(i) Anytime after the expiry of 5 years from the end of the financial year in which the initial subscription for Public Provident Fund (PPF) Account was made, the subscriber may withdraw 50% of the balance to his credit at the end of 4th year immediately preceding the year of withdrawal or the amount at the end of the preceding year whichever is lower. However, not more than one withdrawal is permitted in one financial year. The application for withdrawal will be made in Form 2.
(ii) A PPF subscriber may withdraw the entire amount standing to his credit, after the expiry of 15 years form the end of the financial year in which the initial subscription was made.

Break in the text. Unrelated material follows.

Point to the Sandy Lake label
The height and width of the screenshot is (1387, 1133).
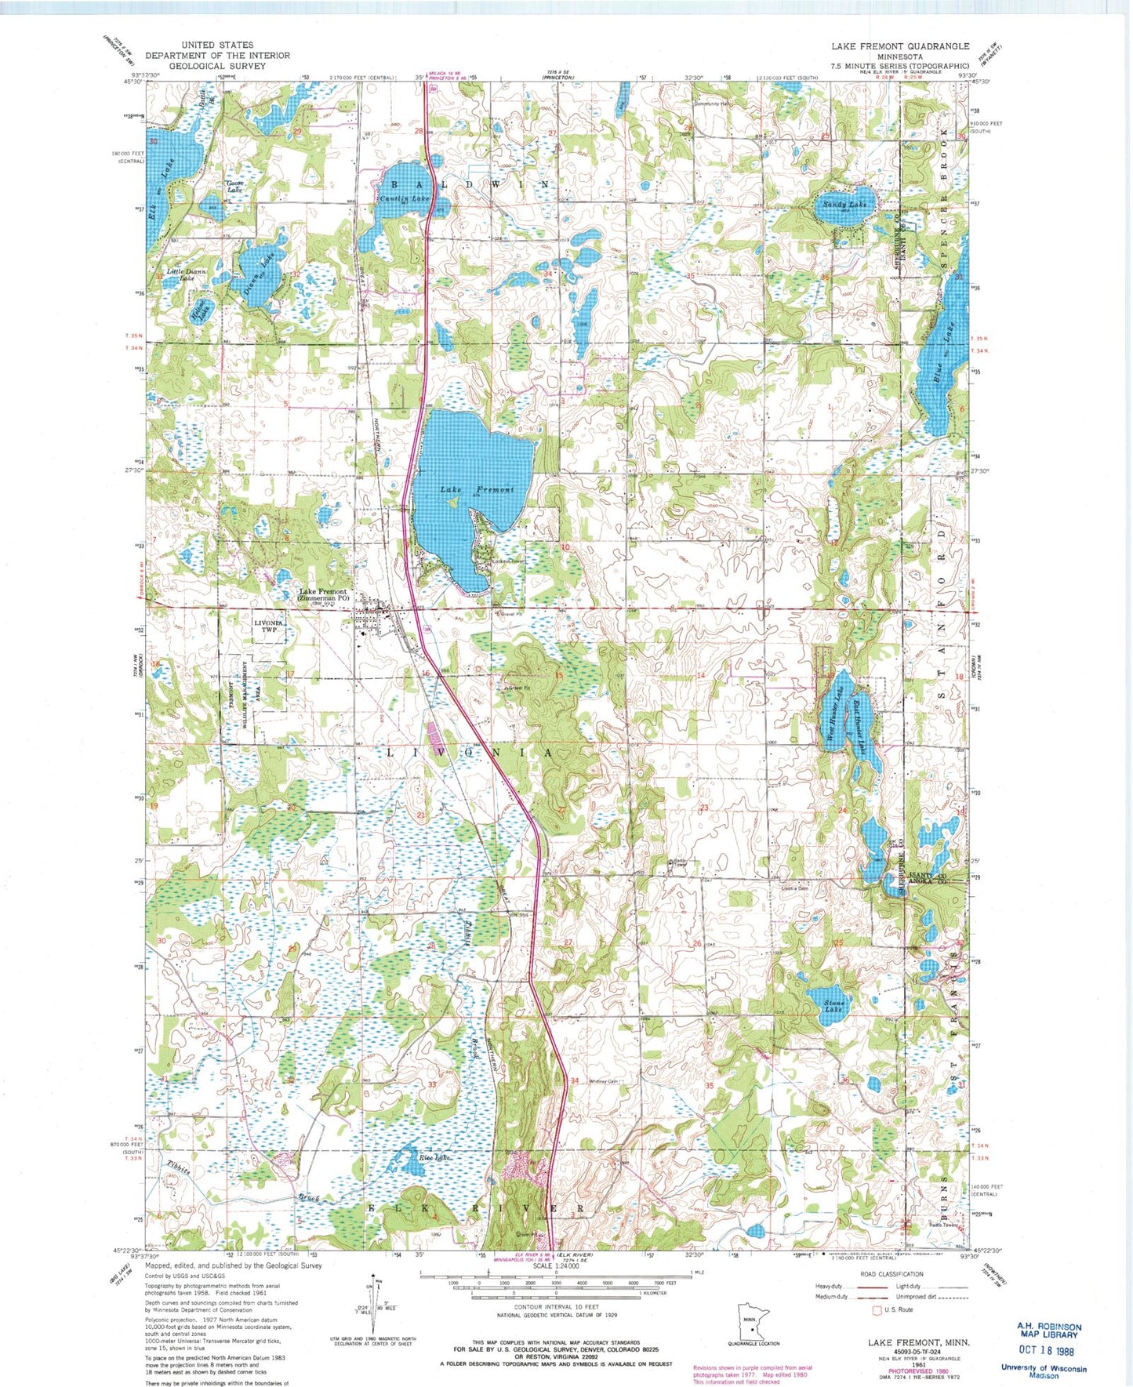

He/She may, also, opt to continue with the scheme by subscribing for a further block of 5 years by applying to the deposit offices in Form- 4 before the expiry of one year from the maturity of the account.
(iii) A PPF subscriber may also avail of this facility for a further block of 5 years on the expiry of 20 years (or on expiry of 25 years and so on) from the end of the year in which the initial subscription was made. However, if a subscriber continues to deposit after 15 years without submitting Form 4, he shall not be eligible to enjoy benefits under Section 80C of I.T.Act. These deposits will be treated a irregular and will not earn interest.
(iv) During the extended period of 5 years, a PPF subscriber is eligible to make partial withdrawal not exceeding one in every financial year subject to the condition that total withdrawal during the 5 years shall not exceed 60% of the balance to his credit at the commencement of the period.
(v) Even if the PPF subscriber does not wish to make any further subscription, the balance in his credit shall continue to earn interest.